Crónica: Diálogo imaginario entre Tláloc y Morfeo
ABEL SAN ROMÁN ORTIZ
Una oleada de calor, como embate o golpe por temperatura elevada, sofocante, para dos extraños en playa de Puerto Marqués, que entablan un diálogo como émulos de Tláloc, Dios de la Lluvia entre los pueblos nahua de la meseta de México, y venerado en Teotihuacan como un símbolo de la fertilidad agrícola que afecta la sequía, y Morfeo, Dios Griego de Los Sueños, hijo de la noche y el sueño.
-“Duermes y roncas Morfeo”, lo despierta Tláloc, con respuesta del gran señor de Los Sueños: “Estoy fastidiado, abrumado, y exudado por el intenso calor que calienta mi cuerpo. Y le pide a Tláloc: “Como Dios de La Lluvia, has que llueva en la Región Acapulco, y en otras regiones donde sus habitantes padecen un clima muy caluroso que también afecta la sequía a la flora y a la fauna. Tláloc: “Por el cambio climático global, las lluvias se anticipan en regiones, y otras retardan su caída pluvial”. Y agrega: “No es culpa mía que no llueva en algunas regiones, se debe al calentamiento global…”
¿Qué sueñas?, le pregunta a Morfeo, que contesta adormilado: “Sueño con la lluvia favorable para la vida humana, vegetal y animal, y tengo pesadilla, si la caída pluvial causa un desastre en una región. E inquiere a Tláloc: “Tú como Dios de La Lluvia, no tienes el poder para mejorar el clima, y que llueva, mucha gente sufre el intenso golpe de calor, Tláloc responde: “Te diré que mi poder está limitado para cambiar el clima con la temperatura elevada para bien de los seres humanos y de las especies de flora y fauna.”

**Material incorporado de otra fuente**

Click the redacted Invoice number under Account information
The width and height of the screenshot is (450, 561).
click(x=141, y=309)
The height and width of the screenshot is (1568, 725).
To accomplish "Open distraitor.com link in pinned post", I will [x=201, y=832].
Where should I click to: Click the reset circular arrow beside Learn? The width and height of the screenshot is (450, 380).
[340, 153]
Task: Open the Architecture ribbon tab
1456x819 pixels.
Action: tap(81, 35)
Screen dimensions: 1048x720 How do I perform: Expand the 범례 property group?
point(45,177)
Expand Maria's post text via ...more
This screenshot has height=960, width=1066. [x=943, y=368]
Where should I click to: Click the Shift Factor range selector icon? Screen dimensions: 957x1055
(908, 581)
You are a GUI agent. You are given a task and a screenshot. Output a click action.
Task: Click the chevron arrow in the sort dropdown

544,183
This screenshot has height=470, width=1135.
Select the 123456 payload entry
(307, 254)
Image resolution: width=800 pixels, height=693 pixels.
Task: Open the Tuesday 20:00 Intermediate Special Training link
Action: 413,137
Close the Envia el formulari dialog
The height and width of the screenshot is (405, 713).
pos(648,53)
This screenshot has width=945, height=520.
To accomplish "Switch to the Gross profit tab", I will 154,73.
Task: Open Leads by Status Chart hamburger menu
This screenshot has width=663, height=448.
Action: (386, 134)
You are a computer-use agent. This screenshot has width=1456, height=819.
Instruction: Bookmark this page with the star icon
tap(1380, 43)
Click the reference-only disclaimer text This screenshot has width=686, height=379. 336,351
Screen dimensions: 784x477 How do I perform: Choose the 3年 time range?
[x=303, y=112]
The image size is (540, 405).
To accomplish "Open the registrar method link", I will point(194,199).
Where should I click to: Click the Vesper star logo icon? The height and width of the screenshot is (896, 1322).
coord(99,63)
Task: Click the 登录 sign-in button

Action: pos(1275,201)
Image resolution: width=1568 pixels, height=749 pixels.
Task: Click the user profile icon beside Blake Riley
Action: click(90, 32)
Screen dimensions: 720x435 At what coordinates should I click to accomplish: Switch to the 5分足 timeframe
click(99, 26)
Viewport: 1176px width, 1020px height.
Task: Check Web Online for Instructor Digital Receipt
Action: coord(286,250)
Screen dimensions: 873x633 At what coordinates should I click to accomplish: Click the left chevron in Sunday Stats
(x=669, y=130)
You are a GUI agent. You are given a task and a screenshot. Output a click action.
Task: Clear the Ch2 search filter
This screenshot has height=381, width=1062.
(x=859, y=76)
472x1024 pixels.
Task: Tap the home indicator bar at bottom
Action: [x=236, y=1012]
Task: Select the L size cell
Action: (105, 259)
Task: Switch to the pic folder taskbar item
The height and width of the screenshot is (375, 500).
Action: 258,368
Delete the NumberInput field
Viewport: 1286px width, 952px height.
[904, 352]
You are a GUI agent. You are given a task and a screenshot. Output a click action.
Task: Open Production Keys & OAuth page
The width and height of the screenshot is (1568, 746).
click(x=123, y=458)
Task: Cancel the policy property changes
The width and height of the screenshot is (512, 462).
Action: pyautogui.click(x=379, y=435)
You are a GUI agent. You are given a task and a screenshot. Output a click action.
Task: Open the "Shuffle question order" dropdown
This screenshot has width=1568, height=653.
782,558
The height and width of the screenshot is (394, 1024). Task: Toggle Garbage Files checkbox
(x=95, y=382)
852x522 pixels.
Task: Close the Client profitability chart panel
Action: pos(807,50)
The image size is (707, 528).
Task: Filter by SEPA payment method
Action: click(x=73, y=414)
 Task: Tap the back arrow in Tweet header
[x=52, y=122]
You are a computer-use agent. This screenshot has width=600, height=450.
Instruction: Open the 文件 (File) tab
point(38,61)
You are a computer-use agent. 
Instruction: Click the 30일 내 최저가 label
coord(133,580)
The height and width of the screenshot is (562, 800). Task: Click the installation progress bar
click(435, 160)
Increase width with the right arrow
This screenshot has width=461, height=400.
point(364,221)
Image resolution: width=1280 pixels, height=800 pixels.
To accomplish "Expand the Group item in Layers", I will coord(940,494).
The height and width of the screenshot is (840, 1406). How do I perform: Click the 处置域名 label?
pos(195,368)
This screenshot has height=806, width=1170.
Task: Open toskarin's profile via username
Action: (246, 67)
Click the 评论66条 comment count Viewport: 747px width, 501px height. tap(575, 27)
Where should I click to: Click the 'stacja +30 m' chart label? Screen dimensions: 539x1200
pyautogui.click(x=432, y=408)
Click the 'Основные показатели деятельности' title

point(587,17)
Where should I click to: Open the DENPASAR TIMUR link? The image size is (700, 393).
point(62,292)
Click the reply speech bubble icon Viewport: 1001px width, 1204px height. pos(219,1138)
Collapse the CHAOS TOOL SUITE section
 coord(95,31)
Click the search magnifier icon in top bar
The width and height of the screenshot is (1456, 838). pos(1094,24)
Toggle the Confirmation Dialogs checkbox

¿Qué hacer, entonces?, pregunta Morfeo que bosteza. Tláloc responde: “Seguir durmiendo en nuestros laureles, como tú, y soñar que en cualquier momento lloverá en la Región Acapulco, con el riesgo del calentamiento global y retraso pluvial, de que las precipitaciones pluviales sean muy intensas, acompañadas de fuertes tormentas, huracanes y ciclones”. Y Morfeo expresa su sentir: “¡Qué tormentosa vida de seres en el planeta- Tierra!”
Tláloc dice: “Seré casi un mitológico Dios de La Lluvia, pero hay un Dios eterno, como expresa locución latina: “ab acterno, desde la eternidad, Dios Todopoderoso tiene todo dispuesto…” “¡Dios, o el diablo!, señor Tláloc, porque el clima con el calor que se padece, semeja un infierno ( según diversas religiones), lugar donde los condenados sufren un castigo eterno. Tláloc le responde a un Morfeo empapado en sudor: “El infierno, amigo dormilón, también aplicable al mundo actual donde hay más alborotos, discordia, odio, aborrecimiento, y disputas acaloradas y violentas entre seres que domina la pasión del poder sobre otros. Morfeo grita a Tláloc: “¡Ay señor Dios de la lluvia, has que llueva, no me he bañado!”.” Entra al mar, más no duermas, te puedes ahogar”, sugiere Tláloc. Ya no es un “Diálogo en el infierno”, entre el italiano Nicolás Maquiavelo y el francés Montesquieu, obra literaria del francés Maurice Joly, es una divagación de mi parte por el intenso calor que me provoca sueño.